If you’ve always thought the only way to effectively train for an ultra-endurance cycling event was to commit huge hours to riding, lifting, stretching, and sleeping—and doing little else—you are forgiven. That might have been routine in the past, but it isn’t the only way to prepare for a long-distance cycling event.
The reality is that you can effectively prepare physically and mentally for the rigors of events lasting anywhere from eight hours to weeks on end, even if you only have six hours per week to train. This mark—around 6 hours—became the definition of the “time-crunched athlete” when Coach Chris Carmichael published his now famous book.
It takes creativity and consistency, but with a few modifications to a typical endurance training regimen, you can graduate to the ultra-endurance world.
As with any good training plan, having a solid understanding of your limitations allows you to efficiently choose which areas to focus on in your training. This is particularly important for athletes with limited time.
Ideally, you’d start by completing a physiological test, which helps you (and your coach, if you work with one) pinpoint how you can make the biggest gains in training.
Likewise, things like a gap analysis allow you to refine the most critical training areas to focus on with your precious time.
For Ryan Kohler, lead physiologist and coach at Rocky Mountain Devo, strength training is the other critical component for time-crunched cyclists looking to step into this world. For the first several months of training, he would recommend upwards of a third of your hours be spent in the gym dedicated to strength, mobility, and flexibility.

(Rows excerpted from a collection)
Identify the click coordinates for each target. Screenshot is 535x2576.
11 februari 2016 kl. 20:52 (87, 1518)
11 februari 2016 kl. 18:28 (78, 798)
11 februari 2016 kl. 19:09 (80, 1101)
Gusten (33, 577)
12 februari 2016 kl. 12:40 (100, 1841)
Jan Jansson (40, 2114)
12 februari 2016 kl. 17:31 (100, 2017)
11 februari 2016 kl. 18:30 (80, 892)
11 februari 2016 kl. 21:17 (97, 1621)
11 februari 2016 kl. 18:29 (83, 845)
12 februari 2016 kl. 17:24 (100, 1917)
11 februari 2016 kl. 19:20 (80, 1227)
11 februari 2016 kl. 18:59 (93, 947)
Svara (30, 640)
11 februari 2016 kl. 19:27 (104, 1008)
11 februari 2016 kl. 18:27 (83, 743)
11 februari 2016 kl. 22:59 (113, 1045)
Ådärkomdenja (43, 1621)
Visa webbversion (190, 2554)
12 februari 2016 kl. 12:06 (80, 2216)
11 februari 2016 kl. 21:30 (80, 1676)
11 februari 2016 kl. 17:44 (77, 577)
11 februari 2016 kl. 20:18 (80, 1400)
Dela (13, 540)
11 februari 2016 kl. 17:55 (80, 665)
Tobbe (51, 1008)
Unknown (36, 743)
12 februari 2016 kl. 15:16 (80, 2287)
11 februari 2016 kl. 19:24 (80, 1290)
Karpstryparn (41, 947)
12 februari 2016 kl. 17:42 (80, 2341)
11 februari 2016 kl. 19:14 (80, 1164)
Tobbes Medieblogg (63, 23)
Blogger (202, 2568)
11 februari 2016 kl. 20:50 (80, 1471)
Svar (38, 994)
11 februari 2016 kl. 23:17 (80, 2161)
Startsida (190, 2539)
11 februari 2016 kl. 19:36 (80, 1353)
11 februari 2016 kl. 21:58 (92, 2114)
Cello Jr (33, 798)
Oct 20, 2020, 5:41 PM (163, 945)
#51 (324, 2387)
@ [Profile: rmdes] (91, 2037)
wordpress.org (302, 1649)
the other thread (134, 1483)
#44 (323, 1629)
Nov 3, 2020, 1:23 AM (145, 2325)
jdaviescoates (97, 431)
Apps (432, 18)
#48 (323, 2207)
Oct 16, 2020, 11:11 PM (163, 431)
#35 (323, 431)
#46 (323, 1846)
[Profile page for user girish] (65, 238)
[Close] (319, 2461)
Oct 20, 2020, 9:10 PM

### WHAT THIS TASK INVOLVES
Write out the entire passage above on preparing for ultra-endurance cycling with limited training time, word for word.

### TASK RESULT
If you’ve always thought the only way to effectively train for an ultra-endurance cycling event was to commit huge hours to riding, lifting, stretching, and sleeping—and doing little else—you are forgiven. That might have been routine in the past, but it isn’t the only way to prepare for a long-distance cycling event.
The reality is that you can effectively prepare physically and mentally for the rigors of events lasting anywhere from eight hours to weeks on end, even if you only have six hours per week to train. This mark—around 6 hours—became the definition of the “time-crunched athlete” when Coach Chris Carmichael published his now famous book.
It takes creativity and consistency, but with a few modifications to a typical endurance training regimen, you can graduate to the ultra-endurance world.
As with any good training plan, having a solid understanding of your limitations allows you to efficiently choose which areas to focus on in your training. This is particularly important for athletes with limited time.
Ideally, you’d start by completing a physiological test, which helps you (and your coach, if you work with one) pinpoint how you can make the biggest gains in training.
Likewise, things like a gap analysis allow you to refine the most critical training areas to focus on with your precious time.
For Ryan Kohler, lead physiologist and coach at Rocky Mountain Devo, strength training is the other critical component for time-crunched cyclists looking to step into this world. For the first several months of training, he would recommend upwards of a third of your hours be spent in the gym dedicated to strength, mobility, and flexibility.